■ PROBLEM: Please gather every line in the rows below that contains the string "field". Case counts.

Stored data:

━━━━━━━━━━

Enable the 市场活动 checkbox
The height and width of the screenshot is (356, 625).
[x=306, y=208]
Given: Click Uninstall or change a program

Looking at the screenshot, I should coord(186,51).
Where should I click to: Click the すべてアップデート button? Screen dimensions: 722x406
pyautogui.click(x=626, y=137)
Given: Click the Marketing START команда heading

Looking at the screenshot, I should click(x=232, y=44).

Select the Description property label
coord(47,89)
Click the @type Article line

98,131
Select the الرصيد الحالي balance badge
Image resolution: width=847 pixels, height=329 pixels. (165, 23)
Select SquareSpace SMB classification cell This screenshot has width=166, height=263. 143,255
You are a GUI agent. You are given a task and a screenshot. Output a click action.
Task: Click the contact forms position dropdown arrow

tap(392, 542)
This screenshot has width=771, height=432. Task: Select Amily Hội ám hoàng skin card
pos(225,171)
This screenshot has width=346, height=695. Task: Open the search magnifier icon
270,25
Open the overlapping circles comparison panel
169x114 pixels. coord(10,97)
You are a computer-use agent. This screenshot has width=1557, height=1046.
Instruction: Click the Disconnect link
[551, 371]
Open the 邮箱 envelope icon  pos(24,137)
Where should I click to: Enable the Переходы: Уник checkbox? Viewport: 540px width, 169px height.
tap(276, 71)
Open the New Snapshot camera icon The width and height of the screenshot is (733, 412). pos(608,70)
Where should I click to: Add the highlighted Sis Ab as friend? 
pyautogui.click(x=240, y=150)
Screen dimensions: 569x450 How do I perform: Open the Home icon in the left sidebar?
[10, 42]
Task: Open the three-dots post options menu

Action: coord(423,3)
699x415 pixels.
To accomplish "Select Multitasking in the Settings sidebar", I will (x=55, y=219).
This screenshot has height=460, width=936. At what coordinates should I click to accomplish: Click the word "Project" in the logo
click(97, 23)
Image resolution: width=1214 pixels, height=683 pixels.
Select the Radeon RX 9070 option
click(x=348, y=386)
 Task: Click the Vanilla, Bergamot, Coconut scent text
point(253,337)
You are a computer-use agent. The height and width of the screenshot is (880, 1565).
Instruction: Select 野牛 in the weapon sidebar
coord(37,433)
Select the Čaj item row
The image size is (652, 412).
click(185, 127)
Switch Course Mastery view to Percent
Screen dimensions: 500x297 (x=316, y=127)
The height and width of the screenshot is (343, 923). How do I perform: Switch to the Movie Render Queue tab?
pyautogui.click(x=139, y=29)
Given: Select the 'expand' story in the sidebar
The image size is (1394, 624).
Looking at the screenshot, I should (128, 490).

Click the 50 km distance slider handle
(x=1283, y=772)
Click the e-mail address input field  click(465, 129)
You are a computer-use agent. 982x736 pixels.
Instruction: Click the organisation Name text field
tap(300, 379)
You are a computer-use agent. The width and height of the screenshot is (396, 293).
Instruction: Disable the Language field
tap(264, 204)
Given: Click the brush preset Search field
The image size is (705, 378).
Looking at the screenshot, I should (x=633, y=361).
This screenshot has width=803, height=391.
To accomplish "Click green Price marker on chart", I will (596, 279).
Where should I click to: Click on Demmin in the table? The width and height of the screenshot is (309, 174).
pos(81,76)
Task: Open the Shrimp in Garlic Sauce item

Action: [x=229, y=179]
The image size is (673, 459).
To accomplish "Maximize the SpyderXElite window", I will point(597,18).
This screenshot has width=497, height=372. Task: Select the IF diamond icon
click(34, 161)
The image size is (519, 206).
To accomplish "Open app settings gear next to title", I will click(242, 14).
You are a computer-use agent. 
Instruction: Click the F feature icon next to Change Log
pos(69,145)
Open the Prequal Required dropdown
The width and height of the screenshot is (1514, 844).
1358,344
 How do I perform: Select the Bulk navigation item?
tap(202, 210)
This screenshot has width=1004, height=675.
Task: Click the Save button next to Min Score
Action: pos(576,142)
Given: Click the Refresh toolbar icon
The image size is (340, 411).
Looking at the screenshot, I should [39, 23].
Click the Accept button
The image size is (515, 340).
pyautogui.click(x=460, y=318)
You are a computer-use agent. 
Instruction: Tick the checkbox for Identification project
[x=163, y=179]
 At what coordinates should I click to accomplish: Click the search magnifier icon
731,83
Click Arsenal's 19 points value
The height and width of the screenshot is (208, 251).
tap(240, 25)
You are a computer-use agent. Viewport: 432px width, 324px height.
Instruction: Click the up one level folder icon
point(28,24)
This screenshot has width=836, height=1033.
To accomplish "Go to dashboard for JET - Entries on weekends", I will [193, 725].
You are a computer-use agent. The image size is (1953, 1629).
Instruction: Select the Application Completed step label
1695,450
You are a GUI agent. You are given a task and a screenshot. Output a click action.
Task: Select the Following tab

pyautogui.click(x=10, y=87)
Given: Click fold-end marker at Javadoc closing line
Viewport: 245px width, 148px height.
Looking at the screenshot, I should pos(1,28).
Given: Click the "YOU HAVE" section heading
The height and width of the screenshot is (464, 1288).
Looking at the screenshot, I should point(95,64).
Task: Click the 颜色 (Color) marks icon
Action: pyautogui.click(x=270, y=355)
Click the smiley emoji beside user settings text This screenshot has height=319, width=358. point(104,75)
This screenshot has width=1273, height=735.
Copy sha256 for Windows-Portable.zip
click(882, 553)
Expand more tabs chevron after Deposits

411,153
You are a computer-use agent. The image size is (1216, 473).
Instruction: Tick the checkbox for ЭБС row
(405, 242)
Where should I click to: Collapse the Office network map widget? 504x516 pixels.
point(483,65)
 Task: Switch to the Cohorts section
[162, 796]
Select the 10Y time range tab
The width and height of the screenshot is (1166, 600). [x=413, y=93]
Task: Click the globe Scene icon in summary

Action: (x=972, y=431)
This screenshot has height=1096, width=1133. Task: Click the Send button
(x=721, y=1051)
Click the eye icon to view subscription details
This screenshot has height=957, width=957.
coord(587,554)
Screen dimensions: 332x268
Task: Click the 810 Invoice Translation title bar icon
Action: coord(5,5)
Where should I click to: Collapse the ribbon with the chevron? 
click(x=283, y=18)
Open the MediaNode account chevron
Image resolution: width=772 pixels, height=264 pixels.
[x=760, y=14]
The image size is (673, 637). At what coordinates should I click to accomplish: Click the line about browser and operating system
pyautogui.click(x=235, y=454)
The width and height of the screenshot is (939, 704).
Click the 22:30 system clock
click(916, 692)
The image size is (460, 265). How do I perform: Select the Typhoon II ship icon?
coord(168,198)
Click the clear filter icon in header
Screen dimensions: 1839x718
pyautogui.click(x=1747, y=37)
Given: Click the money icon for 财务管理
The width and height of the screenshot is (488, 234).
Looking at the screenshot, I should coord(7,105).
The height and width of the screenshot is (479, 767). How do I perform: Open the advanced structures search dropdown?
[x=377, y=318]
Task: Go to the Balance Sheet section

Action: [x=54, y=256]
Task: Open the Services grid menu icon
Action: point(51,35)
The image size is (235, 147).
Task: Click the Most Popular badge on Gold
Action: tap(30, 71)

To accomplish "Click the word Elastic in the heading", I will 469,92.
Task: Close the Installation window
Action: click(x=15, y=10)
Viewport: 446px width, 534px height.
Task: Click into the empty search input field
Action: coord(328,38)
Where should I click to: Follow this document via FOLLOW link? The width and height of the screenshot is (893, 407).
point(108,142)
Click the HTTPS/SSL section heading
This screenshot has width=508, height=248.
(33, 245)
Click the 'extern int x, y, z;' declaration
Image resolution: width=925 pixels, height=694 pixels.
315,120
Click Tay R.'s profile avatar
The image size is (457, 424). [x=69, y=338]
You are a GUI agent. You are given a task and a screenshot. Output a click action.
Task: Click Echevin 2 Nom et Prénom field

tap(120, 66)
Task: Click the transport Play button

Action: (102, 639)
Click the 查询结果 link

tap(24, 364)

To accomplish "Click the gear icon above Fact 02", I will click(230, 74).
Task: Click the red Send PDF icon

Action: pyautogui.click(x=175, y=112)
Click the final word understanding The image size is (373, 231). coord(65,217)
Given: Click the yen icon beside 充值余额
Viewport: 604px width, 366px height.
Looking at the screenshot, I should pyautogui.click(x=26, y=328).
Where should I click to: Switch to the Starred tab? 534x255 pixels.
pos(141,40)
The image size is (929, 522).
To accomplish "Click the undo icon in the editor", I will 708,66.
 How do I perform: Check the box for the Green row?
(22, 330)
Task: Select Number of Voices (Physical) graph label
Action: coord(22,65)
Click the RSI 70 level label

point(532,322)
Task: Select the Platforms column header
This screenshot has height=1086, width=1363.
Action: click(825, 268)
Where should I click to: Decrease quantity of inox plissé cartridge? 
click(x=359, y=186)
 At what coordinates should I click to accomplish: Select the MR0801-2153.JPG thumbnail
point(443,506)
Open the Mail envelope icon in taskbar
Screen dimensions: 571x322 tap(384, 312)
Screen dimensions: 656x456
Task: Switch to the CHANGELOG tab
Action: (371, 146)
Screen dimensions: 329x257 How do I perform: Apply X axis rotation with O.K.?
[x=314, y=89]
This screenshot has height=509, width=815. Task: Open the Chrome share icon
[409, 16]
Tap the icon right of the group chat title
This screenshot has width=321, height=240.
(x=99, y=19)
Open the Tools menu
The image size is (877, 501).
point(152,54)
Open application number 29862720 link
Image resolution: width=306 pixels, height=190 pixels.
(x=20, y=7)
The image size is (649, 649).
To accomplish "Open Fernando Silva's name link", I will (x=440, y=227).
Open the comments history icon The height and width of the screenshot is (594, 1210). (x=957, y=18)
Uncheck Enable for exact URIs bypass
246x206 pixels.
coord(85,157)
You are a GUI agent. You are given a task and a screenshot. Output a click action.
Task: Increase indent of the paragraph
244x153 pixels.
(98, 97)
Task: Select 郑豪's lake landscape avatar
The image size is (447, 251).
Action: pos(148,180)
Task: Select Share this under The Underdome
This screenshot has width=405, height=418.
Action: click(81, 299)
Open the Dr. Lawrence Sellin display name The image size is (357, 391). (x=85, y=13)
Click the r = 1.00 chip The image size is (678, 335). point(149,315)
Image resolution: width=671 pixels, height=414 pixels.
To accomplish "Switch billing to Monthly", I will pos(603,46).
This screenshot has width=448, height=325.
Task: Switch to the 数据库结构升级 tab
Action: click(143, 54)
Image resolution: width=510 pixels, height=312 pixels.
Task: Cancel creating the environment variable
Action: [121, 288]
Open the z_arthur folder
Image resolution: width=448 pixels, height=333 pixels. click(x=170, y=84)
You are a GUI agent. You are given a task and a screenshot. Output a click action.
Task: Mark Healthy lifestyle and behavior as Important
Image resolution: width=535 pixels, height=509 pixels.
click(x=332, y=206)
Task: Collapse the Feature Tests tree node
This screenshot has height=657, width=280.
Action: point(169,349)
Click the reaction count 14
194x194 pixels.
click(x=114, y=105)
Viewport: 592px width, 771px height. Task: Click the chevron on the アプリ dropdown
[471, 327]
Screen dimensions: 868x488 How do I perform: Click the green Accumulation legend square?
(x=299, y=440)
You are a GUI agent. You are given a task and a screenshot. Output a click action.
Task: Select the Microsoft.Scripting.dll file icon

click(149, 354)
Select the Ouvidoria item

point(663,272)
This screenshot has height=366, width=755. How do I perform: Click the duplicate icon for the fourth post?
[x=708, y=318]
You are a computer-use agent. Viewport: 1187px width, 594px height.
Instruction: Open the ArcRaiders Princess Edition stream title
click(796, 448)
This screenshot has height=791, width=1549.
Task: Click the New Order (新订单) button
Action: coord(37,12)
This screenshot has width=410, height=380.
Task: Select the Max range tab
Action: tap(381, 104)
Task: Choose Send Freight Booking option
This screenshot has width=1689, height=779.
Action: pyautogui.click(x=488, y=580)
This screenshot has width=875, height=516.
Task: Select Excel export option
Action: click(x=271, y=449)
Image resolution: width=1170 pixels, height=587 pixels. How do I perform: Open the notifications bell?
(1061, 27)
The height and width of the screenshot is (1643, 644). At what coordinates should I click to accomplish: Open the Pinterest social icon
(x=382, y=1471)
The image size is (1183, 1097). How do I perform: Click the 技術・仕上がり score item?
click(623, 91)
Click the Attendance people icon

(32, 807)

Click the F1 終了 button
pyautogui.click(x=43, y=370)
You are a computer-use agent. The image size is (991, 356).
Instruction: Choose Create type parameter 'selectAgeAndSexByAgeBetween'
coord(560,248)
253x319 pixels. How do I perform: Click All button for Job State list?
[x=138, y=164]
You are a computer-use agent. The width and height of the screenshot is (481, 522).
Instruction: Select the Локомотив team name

━━━━━━━━━━

■ EXERCISE OUTPUT:
Click the e-mail address input field  click(465, 129)
Instruction: Click the organisation Name text field
Instruction: Disable the Language field
Given: Click the brush preset Search field
Task: Click into the empty search input field
Task: Click Echevin 2 Nom et Prénom field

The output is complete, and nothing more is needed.